§ WHAT YOU HAVE TO DO
From the entries that follow, report every line in which "computer" occurs.

§ Collected data
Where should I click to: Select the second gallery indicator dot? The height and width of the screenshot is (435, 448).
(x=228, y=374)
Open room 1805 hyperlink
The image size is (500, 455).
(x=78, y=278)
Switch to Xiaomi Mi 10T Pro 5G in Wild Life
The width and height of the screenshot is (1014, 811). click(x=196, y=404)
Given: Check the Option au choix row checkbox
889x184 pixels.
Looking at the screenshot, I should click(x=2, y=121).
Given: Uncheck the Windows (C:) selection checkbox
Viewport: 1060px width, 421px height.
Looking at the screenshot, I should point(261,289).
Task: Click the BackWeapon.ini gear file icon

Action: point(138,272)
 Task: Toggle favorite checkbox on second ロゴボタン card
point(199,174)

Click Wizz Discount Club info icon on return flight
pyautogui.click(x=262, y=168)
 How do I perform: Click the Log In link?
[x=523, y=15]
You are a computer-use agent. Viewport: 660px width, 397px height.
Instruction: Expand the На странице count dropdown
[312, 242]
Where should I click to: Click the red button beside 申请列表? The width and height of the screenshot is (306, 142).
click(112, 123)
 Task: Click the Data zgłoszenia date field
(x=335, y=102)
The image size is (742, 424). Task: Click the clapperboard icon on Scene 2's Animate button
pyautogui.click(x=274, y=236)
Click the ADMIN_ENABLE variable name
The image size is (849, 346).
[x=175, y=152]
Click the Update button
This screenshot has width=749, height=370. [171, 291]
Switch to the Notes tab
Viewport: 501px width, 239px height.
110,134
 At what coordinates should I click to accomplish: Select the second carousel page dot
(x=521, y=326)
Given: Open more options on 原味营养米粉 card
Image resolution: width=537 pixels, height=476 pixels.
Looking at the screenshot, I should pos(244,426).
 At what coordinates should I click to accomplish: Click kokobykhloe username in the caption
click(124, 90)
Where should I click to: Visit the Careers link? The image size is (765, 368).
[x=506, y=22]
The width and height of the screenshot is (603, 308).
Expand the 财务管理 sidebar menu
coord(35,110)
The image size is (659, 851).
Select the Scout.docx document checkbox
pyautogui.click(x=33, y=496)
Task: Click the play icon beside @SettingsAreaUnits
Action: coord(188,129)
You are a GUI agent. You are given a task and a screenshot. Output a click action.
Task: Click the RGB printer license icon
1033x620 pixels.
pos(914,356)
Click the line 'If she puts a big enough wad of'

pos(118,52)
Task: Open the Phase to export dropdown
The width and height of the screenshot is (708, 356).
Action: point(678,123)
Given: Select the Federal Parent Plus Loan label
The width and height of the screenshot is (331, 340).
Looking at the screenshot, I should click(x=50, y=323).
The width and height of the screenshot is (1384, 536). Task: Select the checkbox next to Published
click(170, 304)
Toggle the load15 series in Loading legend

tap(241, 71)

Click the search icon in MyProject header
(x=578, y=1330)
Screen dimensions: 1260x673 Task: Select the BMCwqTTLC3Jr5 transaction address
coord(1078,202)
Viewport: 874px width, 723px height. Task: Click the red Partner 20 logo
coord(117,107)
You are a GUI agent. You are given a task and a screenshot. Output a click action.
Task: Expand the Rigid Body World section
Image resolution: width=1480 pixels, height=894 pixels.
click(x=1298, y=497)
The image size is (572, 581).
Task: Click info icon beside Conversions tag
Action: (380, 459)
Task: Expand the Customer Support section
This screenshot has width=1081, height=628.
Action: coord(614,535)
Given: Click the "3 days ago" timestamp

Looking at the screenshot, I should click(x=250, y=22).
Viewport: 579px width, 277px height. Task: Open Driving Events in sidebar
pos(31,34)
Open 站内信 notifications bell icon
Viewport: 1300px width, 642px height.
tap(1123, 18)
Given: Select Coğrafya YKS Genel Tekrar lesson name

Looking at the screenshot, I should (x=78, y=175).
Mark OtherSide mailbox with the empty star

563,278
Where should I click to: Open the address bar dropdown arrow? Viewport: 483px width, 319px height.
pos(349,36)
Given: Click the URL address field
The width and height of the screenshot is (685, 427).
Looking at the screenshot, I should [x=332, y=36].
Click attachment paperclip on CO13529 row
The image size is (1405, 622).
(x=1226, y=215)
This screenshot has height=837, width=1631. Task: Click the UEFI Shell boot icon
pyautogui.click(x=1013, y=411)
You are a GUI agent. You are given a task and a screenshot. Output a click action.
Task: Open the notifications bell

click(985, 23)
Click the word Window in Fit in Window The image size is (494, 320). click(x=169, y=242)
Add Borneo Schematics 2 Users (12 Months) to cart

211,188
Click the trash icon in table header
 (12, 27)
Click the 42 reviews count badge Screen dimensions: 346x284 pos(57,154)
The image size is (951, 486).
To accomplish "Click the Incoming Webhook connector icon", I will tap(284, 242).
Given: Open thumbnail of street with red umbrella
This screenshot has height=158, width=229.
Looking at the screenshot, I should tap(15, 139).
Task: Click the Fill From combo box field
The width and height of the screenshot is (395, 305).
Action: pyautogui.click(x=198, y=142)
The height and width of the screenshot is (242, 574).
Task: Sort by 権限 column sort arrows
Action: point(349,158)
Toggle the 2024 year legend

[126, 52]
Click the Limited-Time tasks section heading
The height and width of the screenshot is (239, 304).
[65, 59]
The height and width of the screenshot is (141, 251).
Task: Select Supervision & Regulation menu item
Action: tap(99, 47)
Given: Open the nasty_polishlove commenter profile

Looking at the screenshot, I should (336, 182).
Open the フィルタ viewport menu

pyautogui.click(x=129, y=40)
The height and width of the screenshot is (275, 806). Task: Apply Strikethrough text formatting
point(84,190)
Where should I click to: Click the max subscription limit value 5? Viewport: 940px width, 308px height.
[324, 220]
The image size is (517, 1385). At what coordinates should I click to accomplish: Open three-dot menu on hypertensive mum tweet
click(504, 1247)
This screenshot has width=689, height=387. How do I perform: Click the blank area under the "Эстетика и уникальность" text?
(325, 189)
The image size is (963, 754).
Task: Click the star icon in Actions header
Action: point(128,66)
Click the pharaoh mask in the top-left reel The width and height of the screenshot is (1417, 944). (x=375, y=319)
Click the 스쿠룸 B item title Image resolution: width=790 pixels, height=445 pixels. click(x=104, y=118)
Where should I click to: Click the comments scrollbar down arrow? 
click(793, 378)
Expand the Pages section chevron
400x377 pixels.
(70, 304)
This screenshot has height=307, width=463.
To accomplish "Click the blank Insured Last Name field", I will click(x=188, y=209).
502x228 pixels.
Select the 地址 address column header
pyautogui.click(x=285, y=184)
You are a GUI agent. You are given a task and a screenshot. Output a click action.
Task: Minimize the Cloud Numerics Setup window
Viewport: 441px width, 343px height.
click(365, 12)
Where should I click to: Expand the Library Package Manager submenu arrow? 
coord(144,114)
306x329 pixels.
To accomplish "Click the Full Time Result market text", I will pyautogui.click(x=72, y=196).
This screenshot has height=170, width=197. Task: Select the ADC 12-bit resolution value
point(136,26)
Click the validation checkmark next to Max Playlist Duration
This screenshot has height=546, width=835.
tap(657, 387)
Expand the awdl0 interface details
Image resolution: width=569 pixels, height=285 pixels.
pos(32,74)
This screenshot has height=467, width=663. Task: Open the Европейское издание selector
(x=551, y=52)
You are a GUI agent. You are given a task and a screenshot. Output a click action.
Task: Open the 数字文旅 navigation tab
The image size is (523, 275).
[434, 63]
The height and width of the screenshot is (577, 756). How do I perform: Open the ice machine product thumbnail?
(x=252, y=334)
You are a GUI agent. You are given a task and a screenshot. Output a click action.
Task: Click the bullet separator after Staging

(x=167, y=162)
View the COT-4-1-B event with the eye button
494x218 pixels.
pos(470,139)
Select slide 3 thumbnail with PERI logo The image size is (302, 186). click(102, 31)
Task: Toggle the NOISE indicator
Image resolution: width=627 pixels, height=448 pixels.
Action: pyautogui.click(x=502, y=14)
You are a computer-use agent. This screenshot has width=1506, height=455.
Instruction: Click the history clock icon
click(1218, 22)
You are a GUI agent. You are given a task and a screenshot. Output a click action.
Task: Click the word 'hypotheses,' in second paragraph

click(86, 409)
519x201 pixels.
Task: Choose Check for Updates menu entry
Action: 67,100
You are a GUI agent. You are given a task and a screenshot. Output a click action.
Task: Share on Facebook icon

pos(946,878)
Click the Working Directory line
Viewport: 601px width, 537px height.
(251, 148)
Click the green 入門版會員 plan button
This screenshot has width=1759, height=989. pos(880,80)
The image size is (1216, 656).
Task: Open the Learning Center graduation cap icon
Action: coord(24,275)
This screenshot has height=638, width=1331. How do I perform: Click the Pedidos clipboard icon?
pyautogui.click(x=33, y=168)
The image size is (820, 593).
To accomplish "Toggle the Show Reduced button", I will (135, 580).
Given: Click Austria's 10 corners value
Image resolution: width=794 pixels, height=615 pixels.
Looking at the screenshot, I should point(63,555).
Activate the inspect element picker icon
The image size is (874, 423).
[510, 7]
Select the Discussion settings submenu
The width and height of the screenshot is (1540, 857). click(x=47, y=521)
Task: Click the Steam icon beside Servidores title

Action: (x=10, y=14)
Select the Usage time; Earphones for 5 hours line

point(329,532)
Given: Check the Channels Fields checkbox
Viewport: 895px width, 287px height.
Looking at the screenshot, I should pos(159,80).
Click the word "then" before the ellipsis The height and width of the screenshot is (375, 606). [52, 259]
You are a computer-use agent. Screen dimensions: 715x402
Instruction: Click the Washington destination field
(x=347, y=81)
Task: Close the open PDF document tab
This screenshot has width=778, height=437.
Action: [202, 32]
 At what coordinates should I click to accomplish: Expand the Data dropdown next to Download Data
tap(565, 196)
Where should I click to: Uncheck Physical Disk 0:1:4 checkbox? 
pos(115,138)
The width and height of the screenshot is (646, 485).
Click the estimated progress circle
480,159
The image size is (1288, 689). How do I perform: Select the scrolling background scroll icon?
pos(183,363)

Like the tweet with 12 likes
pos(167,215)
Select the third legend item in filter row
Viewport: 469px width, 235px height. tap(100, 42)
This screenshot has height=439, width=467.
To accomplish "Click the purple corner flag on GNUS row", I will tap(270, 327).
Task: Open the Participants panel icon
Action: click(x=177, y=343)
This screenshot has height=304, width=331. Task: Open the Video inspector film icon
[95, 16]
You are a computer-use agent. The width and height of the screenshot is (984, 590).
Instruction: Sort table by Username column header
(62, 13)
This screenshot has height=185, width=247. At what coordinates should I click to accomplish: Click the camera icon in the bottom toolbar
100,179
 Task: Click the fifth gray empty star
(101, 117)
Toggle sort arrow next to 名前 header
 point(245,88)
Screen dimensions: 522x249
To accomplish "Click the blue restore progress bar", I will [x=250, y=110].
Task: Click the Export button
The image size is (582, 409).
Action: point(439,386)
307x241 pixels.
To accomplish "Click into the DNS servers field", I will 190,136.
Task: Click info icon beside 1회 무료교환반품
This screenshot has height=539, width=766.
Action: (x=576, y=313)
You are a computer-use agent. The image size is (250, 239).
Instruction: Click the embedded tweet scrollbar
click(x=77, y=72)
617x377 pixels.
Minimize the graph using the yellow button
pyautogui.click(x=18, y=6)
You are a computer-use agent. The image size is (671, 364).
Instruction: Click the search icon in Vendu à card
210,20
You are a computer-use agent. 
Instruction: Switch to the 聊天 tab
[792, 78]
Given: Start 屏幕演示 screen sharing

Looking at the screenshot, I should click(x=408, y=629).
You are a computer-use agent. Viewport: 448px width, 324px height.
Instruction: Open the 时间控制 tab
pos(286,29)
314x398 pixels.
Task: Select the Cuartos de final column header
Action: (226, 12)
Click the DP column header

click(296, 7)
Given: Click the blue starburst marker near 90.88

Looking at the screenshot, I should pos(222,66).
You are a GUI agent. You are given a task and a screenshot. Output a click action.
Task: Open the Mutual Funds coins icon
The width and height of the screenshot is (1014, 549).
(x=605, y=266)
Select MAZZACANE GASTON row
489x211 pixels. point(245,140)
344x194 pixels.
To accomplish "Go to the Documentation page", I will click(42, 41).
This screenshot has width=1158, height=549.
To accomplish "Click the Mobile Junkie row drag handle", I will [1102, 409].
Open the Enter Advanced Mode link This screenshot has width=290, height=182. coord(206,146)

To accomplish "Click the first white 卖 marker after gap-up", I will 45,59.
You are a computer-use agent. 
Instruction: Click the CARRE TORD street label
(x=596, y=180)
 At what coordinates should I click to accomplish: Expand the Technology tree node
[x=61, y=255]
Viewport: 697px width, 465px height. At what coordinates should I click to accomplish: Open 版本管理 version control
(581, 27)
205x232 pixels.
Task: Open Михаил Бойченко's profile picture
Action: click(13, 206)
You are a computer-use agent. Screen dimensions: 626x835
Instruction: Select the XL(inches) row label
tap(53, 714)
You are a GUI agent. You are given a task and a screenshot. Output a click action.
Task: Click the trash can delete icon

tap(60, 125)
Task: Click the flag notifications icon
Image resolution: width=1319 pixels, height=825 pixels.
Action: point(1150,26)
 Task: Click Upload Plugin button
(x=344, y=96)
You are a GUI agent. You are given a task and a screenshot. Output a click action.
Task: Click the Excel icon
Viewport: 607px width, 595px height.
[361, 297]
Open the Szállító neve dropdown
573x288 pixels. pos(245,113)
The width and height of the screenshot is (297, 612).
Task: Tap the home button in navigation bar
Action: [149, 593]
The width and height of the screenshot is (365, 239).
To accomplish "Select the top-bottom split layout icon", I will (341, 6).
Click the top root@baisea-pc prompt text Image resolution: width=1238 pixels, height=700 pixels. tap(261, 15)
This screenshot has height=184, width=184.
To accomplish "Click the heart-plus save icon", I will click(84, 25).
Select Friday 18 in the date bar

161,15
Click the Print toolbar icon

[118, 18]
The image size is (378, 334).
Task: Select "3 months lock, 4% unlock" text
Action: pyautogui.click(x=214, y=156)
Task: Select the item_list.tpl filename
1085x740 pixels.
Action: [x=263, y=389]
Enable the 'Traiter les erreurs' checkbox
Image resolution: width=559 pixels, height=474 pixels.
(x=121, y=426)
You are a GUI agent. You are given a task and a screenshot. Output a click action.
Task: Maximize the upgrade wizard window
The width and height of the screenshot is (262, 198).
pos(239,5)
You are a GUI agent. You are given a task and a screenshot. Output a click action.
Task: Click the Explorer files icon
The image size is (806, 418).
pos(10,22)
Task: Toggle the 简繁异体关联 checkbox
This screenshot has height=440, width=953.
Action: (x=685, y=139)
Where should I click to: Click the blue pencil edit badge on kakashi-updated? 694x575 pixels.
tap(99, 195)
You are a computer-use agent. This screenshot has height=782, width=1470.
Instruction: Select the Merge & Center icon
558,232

§ EXERCISE OUTPUT
You are a computer-use agent. Viewport: 660px width, 397px height.
You are a computer-use agent. This screenshot has width=1506, height=455.
You are a computer-use agent. Screen dimensions: 715x402
You are a computer-use agent. The width and height of the screenshot is (984, 590).
You are a computer-use agent. The image size is (250, 239).
You are a computer-use agent. The image size is (671, 364).
You are a computer-use agent. 
You are a computer-use agent. Viewport: 448px width, 324px height.
You are a computer-use agent. 
You are a computer-use agent. Screen dimensions: 626x835
You are a computer-use agent. This screenshot has height=782, width=1470.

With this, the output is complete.